• _ACTIVITY_
Up through the line that contains "Click the install", retype the entries exactly, beginning at the very first line.

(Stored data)
==================================================
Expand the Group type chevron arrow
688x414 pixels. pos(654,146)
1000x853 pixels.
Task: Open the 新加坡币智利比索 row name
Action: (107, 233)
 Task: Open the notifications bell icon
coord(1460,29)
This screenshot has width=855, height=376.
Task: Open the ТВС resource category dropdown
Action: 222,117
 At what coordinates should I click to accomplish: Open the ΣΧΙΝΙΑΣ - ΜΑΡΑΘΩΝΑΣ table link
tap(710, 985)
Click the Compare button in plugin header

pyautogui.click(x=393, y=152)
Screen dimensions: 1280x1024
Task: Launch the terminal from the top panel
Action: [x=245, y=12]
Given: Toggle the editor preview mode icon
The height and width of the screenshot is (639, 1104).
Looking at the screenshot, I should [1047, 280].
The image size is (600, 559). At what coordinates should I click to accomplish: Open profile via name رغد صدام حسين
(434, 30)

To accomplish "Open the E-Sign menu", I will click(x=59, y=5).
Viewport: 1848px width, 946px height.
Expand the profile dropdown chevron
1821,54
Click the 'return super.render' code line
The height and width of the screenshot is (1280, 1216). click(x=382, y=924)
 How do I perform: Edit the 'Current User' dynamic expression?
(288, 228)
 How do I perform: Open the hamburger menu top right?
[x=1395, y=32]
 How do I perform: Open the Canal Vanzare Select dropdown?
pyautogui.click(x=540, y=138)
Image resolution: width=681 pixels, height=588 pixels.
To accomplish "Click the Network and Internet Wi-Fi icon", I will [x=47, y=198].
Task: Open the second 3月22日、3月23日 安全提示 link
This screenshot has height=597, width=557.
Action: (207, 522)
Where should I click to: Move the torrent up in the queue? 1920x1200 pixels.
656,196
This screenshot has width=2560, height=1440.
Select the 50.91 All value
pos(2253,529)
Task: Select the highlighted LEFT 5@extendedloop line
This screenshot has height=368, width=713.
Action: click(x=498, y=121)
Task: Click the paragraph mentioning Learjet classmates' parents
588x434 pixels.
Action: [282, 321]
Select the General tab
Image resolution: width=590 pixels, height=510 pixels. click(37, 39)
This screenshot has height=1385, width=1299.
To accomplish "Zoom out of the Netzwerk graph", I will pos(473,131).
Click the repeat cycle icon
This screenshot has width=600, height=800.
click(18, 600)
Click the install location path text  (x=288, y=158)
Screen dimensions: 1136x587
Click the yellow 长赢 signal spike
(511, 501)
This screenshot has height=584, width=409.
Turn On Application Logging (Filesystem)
==================================================
• _EXERCISE RESPONSE_
Expand the Group type chevron arrow
688x414 pixels. pos(654,146)
1000x853 pixels.
Task: Open the 新加坡币智利比索 row name
Action: (107, 233)
 Task: Open the notifications bell icon
coord(1460,29)
This screenshot has width=855, height=376.
Task: Open the ТВС resource category dropdown
Action: 222,117
 At what coordinates should I click to accomplish: Open the ΣΧΙΝΙΑΣ - ΜΑΡΑΘΩΝΑΣ table link
tap(710, 985)
Click the Compare button in plugin header

pyautogui.click(x=393, y=152)
Screen dimensions: 1280x1024
Task: Launch the terminal from the top panel
Action: [x=245, y=12]
Given: Toggle the editor preview mode icon
The height and width of the screenshot is (639, 1104).
Looking at the screenshot, I should [1047, 280].
The image size is (600, 559). At what coordinates should I click to accomplish: Open profile via name رغد صدام حسين
(434, 30)

To accomplish "Open the E-Sign menu", I will click(x=59, y=5).
Viewport: 1848px width, 946px height.
Expand the profile dropdown chevron
1821,54
Click the 'return super.render' code line
The height and width of the screenshot is (1280, 1216). click(x=382, y=924)
 How do I perform: Edit the 'Current User' dynamic expression?
(288, 228)
 How do I perform: Open the hamburger menu top right?
[x=1395, y=32]
 How do I perform: Open the Canal Vanzare Select dropdown?
pyautogui.click(x=540, y=138)
Image resolution: width=681 pixels, height=588 pixels.
To accomplish "Click the Network and Internet Wi-Fi icon", I will [x=47, y=198].
Task: Open the second 3月22日、3月23日 安全提示 link
This screenshot has height=597, width=557.
Action: (207, 522)
Where should I click to: Move the torrent up in the queue? 1920x1200 pixels.
656,196
This screenshot has width=2560, height=1440.
Select the 50.91 All value
pos(2253,529)
Task: Select the highlighted LEFT 5@extendedloop line
This screenshot has height=368, width=713.
Action: click(x=498, y=121)
Task: Click the paragraph mentioning Learjet classmates' parents
588x434 pixels.
Action: [282, 321]
Select the General tab
Image resolution: width=590 pixels, height=510 pixels. click(37, 39)
This screenshot has height=1385, width=1299.
To accomplish "Zoom out of the Netzwerk graph", I will pos(473,131).
Click the repeat cycle icon
This screenshot has width=600, height=800.
click(18, 600)
Click the install location path text  (x=288, y=158)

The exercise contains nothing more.